>> start Page excerpt

While this two-stage, locally attached storage design was originally intended to accelerate write performance for scientific simulations, an open question is whether this two-stage architecture can benefit read-mostly data intensive applications, like visualization and analysis.

Implementation and Results

Figure 2. Using the local storage as a cache (Cache HD, Cache SSD) results in up to about a two-fold improvement in performance compared to baseline performance (GPFS). When the entire dataset can fit into local storage, performance is better (Local HD, Local SSD) but requires an expensive one-time data copy (shown in gray).

We conducted studies aimed to better understand the degree to which locally attached storage, either in the form of HDDs or SSDs, can accelerate the performance of a read-oriented data-intensive algorithm, namely streamline calculations, on distributed-memory parallel platforms. Our approach centers around the idea of considering the locally attached storage as part of an extended memory hierarchy, rather than a two-stage I/O system where data migration between different layers occurs transparently to the application. While the first read of any data block data will require retrieving data from the conventional filesystem, subsequent reads of the same data block could be serviced by locally attached storage, resulting in potentially better overall I/O performance.

We study the streamlines computation algorithm in this context because it can be highly read intensive, as different instances of the parallel application can potentially perform redundant read operations. In the parallelize-over-seeds approach to streamline calculation, each processor is responsible for computing streamlines given a set of seed points. As the computation proceeds, the streamline will exit one block of data and enter another, which in turn results in a data read operation. If the streamline exits a block of data only to enter it later, then that data needs to be read again, resulting in a redundant read. The idea is to reduce the amount of time required to complete these redundant reads by having the read request serviced by a local data cache, rather than the conventional filesystem.

To best understand the performance characteristics of a parallelize-over-seeds streamline algorithm with an extended memory hierarchy, our methodology tests various aspects of algorithm performance in a variety of conditions that include different I/O configurations (e.g., with and without locally attached storage) as well as different scientific datasets since the performance of the streamline algorithm depends on the placement of seed points as well as the flow field being studied.

>> end Page excerpt
>> start Provided data

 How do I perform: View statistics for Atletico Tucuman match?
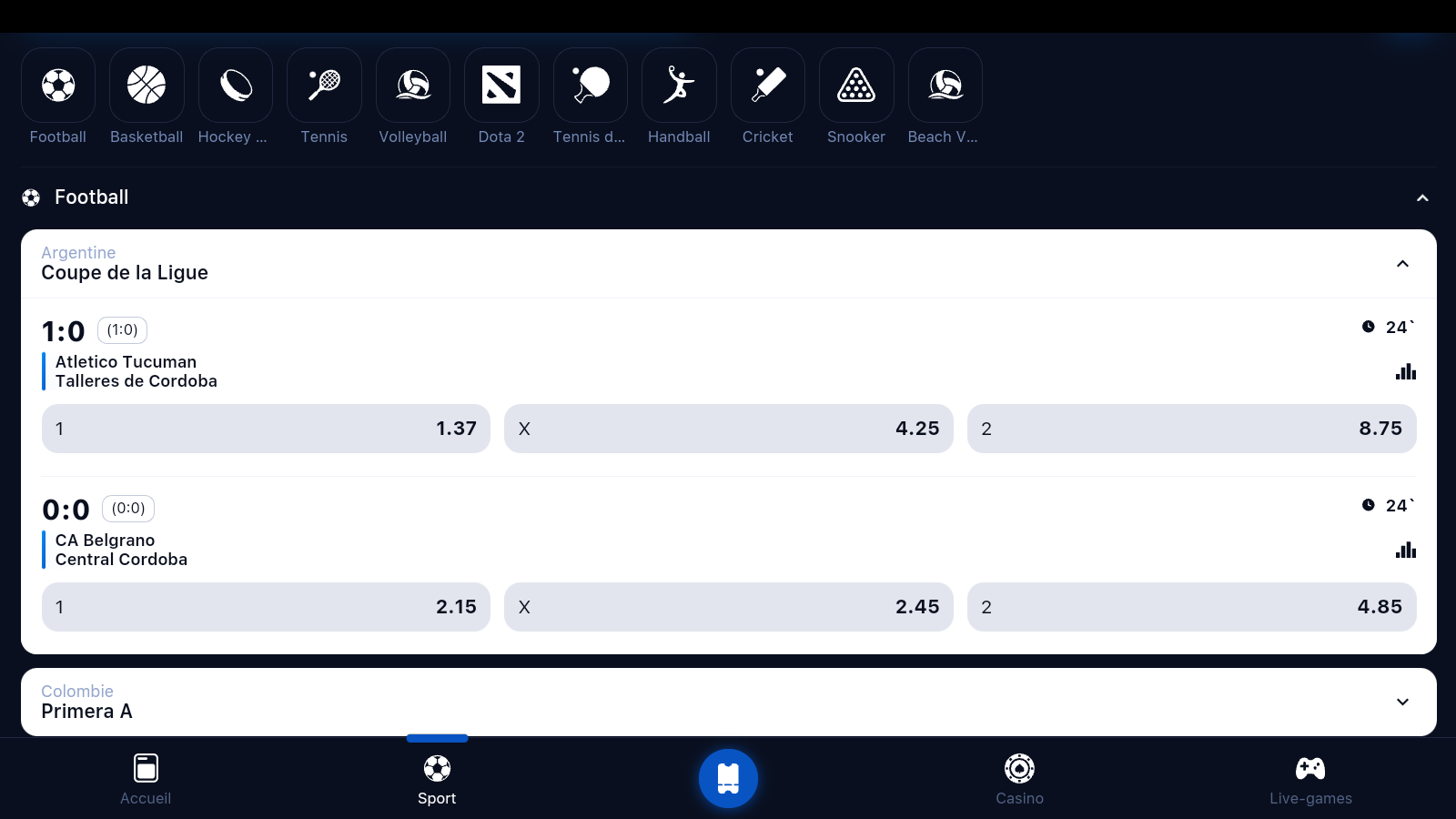pos(1405,371)
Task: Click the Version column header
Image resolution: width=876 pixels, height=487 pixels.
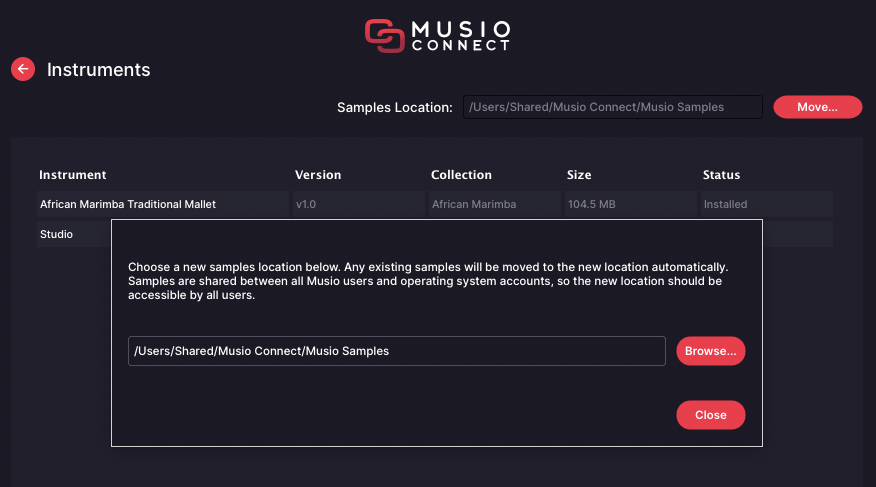Action: 318,175
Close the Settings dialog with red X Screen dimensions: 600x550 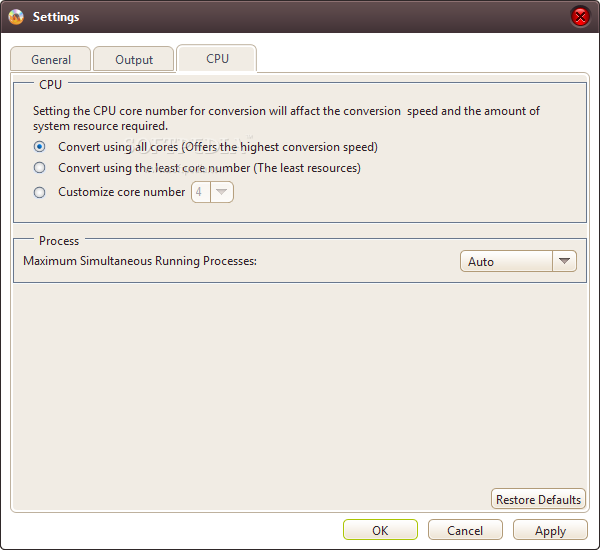pyautogui.click(x=580, y=17)
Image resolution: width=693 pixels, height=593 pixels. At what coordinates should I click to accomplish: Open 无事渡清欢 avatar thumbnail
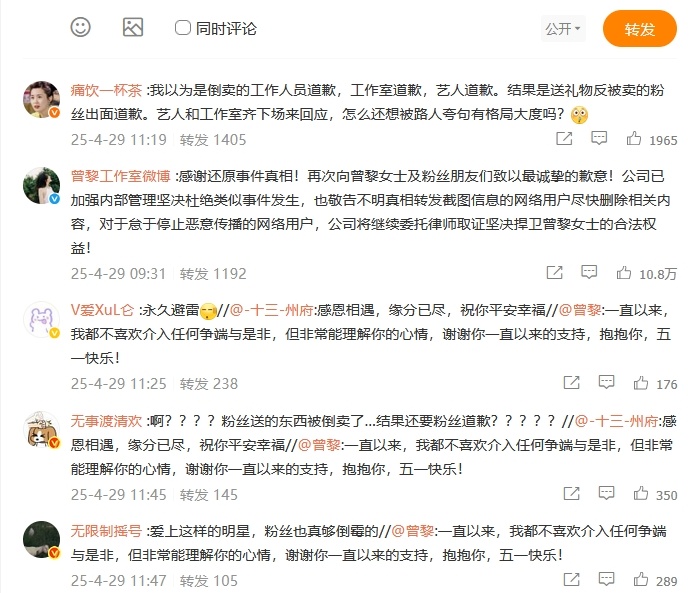pos(42,430)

>> end Provided data

## Problem set
• A. According to the passage on locally attached storage, how much does using local storage as a cache improve performance over the GPFS baseline?
• B. Carry on the passage on locally attached storage from its final sentence.

## The answers
• A. Up to about a two-fold improvement.

• B.
In the first I/O configuration, which we denote GPFS, each MPI task loads data blocks directly from the general parallel file system (GPFS), establishing a baseline for performance without an extended memory hierarchy. In the second I/O configuration, Cache SSD, each MPI task can load data blocks from either the SSD or from the GPFS. For each load, the task starts by checking whether the data block is resident in the application managed cache on the SSD. If the SSD does not contain the data, then the task loads the block from the GPFS and stores the data block in the data cache on the SSD, so that subsequent loads of that block will come from the faster SSD. The fourth and fifth I/O configurations, Cache HD and Local HD, are identical to the second and third I/O configurations, except that the locally attached storage is a hard drive rather than a solid-state drive.

Our study used data sets from three different scientific domains---fusion, thermal hydraulics, and astrophysics---to provide a range of coverage in the different types of vector fields. Example output showing streamlines in all three datasets is shown in Figure 1. The fusion data set is from a simulation of magnetically confined fusion in a tokamak device. The thermal hydraulics data set is from a problem where twin inlets pump air into a box, and there exists a temperature difference between the two inlets. The astrophysics data set was created from a simulation of the magnetic field surrounding a solar core collapse resulting in a supernova. For each data set, we used two seeding set sizes: a small seed set containing 2,500 seed points and a large seed set containing 10,000 seed points.

Figure 2 shows a summary of the results from this study. The configuration for baseline I/O performance configuration uses reads coming from the GPFS, and without any locally attached storage. The baseline performance value is shown as 1.0 in these charts. Performance values of other configurations are normalized to that baseline. Values less than 1.0 are faster than the baseline performance, and show that using the local SSD or HDD as a local cache improves performance in all problem configurations. This result is due to the fact that data reloads can be serviced by faster, local storage rather than slower, distant storage. Problem configurations that fit entirely within local storage (Local HD and Local SSD) are much faster than the GPFS configuration, but require an expensive one-time data copy, which is labeled (or depicted) by the gray columns in Figure 2. The results of this study show that use of locally attached storage and an application managed data cache produced an overall speedup of approximately 100%.

This work is described in more detail in the Proceedings of the IEEE Symposium on Large-Scale Data Analysis and Visualization (LDAV) 2011 [1].


Our study shows that using an advanced architectural configuration, namely locally attached storage comprised of low-cost SSDs, can accelerate performance of a read-oriented, data-intensive algorithm by a factor of two across a diverse set of problem configurations. Our experiments were designed to test different aspects of performance, which in turn yield insights about different architectural configurations. Our results showed that an architecture originally intended to accelerate performance of write-intensive applications (e.g., simulations) can also benefit read-intensive applications (e.g., streamlines calculation).


[1] David Camp, Hank Childs, Amit Chourasia, Christoph Garth, and Kenneth I. Joy. Evaluating the Benets of An Extended Memory Hierarchy for Parallel Streamline Algorithms. In Proceedings of the IEEE Symposium on Large-Scale Data Analysis and Visualization (LDAV). IEEE Press. October, 2011. LBNL-5503E.